Notwithstanding, the Comprehensive Peace Agreement did not end comprehensively. Key protocols were left unresolved, chief among them being the official Abyei referendum, which was supposed to be held concurrently with that of Southern Sudan. This led the people of Abyei to organize their own referendum in October 2013, with an overwhelming 99.9% opting to join South Sudan. The other outstanding protocols include, but are not limited to, popular consultations for the peoples of Southern Kordofan and Blue Nile states, as well as the drawing of boundaries between the two sisterly nations.

And so, after gaining independence, the new nation was on course to catch up with the rest of the world in terms of infrastructural and human development; unfortunately, it plunged into a civil war in 2013. It was another devastating civil war that claimed thousands of lives, displaced millions of people, and destroyed infrastructure on a massive scale. Other factors to blame for instability include, but are not limited to, intercommunal conflicts, cattle raiding, and child abductions, especially in rural communities.

Nonetheless, the first post-independence civil war was quickly ended with the signing of the Agreement on the Resolution of the Conflict in South Sudan in August 2015. The government of National Unity was formed thereafter in April 2016. Dr. Riak Machar became the first vice president, and Dr. Wani Igga became vice president of the Republic. However, two months after the formation of the unity government, on July 8, 2016, fighting broke out in the Presidential Palace among the bodyguards of two leaders. BBC news correspondence would later describe it as “The J1 Dogfight.” Heavy casualties were inflicted on both sides. Dr. Machar mysteriously fled Juba westward, manoeuvring the thick equatorial rainforest towards the Democratic Republic of the Congo. On July 23, 2016, Gen. Taban Deng Gai was appointed through a Presidential Decree to replace Dr. Riak Machar, who was on the run. In effect, war had resumed once again in the new nation.

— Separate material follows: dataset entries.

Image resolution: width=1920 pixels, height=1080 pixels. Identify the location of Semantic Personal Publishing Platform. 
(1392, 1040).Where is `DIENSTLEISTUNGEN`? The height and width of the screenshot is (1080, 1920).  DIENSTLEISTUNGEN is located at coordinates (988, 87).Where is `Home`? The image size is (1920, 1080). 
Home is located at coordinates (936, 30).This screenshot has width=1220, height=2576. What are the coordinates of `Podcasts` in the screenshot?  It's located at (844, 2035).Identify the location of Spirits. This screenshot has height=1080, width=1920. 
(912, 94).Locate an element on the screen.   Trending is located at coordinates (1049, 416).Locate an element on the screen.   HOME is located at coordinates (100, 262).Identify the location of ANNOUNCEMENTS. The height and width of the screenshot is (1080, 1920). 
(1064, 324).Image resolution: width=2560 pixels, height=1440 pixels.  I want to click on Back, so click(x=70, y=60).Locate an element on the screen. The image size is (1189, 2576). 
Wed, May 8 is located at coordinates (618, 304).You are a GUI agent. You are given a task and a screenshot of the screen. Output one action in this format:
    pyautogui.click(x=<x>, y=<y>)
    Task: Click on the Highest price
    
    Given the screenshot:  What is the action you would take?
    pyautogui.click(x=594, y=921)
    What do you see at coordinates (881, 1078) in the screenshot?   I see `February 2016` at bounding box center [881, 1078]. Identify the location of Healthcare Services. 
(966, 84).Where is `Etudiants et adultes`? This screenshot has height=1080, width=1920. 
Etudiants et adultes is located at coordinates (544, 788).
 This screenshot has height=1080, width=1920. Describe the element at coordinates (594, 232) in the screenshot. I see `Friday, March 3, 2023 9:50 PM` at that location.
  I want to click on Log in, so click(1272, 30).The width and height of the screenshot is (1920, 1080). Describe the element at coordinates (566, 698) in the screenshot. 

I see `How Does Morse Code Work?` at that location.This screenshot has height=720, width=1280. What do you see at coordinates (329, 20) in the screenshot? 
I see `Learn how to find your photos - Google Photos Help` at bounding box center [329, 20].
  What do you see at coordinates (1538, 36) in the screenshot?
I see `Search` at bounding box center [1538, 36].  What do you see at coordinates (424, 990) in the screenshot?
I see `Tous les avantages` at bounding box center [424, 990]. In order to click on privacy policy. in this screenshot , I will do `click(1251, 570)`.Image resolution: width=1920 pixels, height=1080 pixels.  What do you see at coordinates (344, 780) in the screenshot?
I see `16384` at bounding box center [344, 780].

Nevertheless, there was hope that the agreement could be reinvigorated, subject to political will from the leaders of warring parties. Festus Mogae, the then Chairperson of the Joint Monitoring and Evaluation Commission, told journalists that the peace agreement was severely wounded but not dead. The region and international community mounted pressure on leaders to resuscitate the agreement. After serious negotiations and shuttle diplomacy for close to two years, the Revitalized Agreement on the Resolution of Conflict in South Sudan was signed in September 2018. However, its full implementation was at snail pace. The agreement stipulated that the president would be deputized by five vice presidents. In February 2020, Dr. Riak Machar, along with four other colleagues, were appointed as First Vice President and Vice Presidents of the Republic, respectively. The RTGoNU was mandated to fully implement the agreement and organize elections at the end of the transitional period. The parties had to extend the agreement for two more years, arguing that they needed more time to complete the outstanding issues in the agreement. Now, the country is currently on the verge of holding its first-ever post-independence elections in December 2024. It is hoped that elections will break the endless transition cycles, ushering the country into a new era of democratic governance, peace, development, and prosperity.

It was a journey of ages to reach the Promise Land, but much work is needed to make the Promise Land more promising. Aluta Continua!